17 May, 2010
Handy Kitchen, DurhamComments : 1 Posted in : Dining in Durham - NC, Restaurants on by : becca
5279 N. Roxboro Road
Eno Square Shopping Center
Lunch Specials: $4.65–$4.75
Dinner Combos: $5.95–$6.95
Handy Kitchen is your standard Chinese-take-out restaurant offering Hunan, Mandarin, Szechuan, and Cantonese dishes. They also call themselves New York-style, which I think is just a clue that they offer the American versions of these dishes that we are used to as I didn’t notice any difference from the Chinese I’ve had on either coast, but I could be wrong (easily so). They have, of course, the discolored row of pictured dishes above the register, and there was also a specials board, but it seemed to consist of the fried items they already offer on the menu. There are a few tables around if you’d rather eat at the restaurant than take your food home.
I found the lunch prices to be extremely reasonable, especially with the plentiful portion sizes. Lunch includes an entrée, pork fried rice or white rice, and wonton or egg drop soup or a soda. I chose wonton soup for that last option.
It was my least favorite portion of the meal, largely due to the metallic tang of the broth. There were three huge wontons, chockfull of a dense ground meat that I couldn’t determine whether it was beef or pork. The wrapper was very thick. The broth contained strips of pork and scallions. If the broth didn’t taste off, I would have liked it pretty well. I definitely liked the huge bag of fried wonton strips that accompanied it.
My entrée was Hunan chicken with pork fried rice.
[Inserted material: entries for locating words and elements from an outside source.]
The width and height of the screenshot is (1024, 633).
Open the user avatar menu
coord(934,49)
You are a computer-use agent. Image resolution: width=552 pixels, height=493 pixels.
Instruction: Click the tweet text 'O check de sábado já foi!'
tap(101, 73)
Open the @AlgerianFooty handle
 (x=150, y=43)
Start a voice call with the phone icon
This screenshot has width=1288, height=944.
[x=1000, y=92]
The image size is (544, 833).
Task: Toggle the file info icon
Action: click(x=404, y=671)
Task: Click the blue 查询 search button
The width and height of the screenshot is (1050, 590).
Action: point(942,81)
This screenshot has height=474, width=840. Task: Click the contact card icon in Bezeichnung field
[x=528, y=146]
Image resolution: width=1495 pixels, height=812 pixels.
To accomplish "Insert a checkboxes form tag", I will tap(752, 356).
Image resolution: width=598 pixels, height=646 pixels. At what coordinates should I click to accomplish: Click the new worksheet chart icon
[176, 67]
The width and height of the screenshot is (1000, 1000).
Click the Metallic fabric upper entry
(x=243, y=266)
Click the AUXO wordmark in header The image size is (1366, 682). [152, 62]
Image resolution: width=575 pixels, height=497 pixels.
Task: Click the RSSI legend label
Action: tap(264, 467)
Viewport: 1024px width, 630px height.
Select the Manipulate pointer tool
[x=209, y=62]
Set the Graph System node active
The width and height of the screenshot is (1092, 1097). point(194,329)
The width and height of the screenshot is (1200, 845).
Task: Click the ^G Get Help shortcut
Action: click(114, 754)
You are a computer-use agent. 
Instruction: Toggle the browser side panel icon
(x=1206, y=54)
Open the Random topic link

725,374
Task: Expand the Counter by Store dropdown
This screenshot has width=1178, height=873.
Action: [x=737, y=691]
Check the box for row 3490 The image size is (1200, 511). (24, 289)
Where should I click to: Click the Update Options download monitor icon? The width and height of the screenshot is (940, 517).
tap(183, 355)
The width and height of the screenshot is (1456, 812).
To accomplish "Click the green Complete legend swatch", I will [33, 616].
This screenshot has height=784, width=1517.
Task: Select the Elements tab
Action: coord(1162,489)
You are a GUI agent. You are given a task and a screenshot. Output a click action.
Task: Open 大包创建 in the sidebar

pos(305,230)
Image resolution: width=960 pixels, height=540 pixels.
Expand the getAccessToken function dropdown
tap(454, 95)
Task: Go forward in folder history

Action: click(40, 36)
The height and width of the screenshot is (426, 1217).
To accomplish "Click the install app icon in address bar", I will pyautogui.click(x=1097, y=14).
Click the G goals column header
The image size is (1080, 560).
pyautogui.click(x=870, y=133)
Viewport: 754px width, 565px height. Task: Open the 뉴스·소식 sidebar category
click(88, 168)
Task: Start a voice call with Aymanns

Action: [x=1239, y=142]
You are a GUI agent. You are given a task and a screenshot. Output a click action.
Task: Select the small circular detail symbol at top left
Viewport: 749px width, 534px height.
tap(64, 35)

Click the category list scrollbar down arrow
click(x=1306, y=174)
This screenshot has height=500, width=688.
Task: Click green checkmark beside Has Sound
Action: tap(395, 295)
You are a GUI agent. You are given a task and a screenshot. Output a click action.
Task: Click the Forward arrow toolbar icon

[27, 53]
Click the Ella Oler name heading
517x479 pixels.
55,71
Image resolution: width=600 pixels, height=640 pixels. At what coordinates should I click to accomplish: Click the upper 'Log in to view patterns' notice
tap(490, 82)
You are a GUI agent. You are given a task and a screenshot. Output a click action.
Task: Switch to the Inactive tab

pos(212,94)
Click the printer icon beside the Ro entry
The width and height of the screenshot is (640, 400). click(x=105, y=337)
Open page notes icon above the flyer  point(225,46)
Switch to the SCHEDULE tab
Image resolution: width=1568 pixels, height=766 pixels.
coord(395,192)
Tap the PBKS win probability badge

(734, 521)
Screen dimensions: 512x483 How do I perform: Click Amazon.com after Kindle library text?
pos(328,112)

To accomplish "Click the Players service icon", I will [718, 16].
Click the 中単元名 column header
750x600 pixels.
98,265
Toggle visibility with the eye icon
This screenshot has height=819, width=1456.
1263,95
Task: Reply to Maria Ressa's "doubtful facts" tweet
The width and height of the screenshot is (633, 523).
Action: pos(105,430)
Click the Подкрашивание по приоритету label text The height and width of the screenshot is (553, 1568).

It was a good choice for me, because the Hunan dish contained loads of vegetables: snow peas, bell peppers, water chestnuts, bamboo shoots, carrots, baby corn spears, broccoli, and mushrooms (I avoided those). They were all a little overcooked, but I was happy to have that much variety of vegetable. The chicken was fine, and the sauce had a mild kick to it. The pork fried rice had large chunks of pork rather than those tiny little bites common in many fried rice offerings, but they were few and far between. The rice did not have much flavor, either.
The hands-down winner of lunch for me was definitely the shrimp toasts I ordered in addition to the combo meal. I had always been intrigued by shrimp toast, mainly just because I wanted to know what on Earth it could be as I’d never tried it before (Bread made from ground-up, dried shrimp? Layers of mushed-up shrimp spread like jam?).
I found shrimp toast to be delicious. The order ($2.75) came with four large chunks of them, which consisted of a somewhat chewy filling of the shrimp mixed with some sort of egg batter that is then placed on top of a square of bread, then battered and fried. They were definitely extra crisp, which I never mind. The flavorful and vibrant shrimp filling, with a fantastic hint of celery, was worth every bite, and the toast and breading created a great, heavy coating for that lighter filling. I’d definitely recommend them any day.
Handy Kitchen has plenty of vegetarian options, and they also have a steamed menu if you are looking to avoid the calorific goodness of stir-fry. There’s a list of pricier chef’s specialties on the menu, too, which seems to stray some from the standard, Chinese- take-out options. Lake Tung Ting Shrimp with an egg-white sauce, and hot, spiced, shredded beef or chicken in a brown sauce were two of those options. Let me know if you’ve tried any of their more unusual fare, of if they really aren’t that unusual at all.
For me, I doubt I’ll go back unless I have a shrimp toast craving.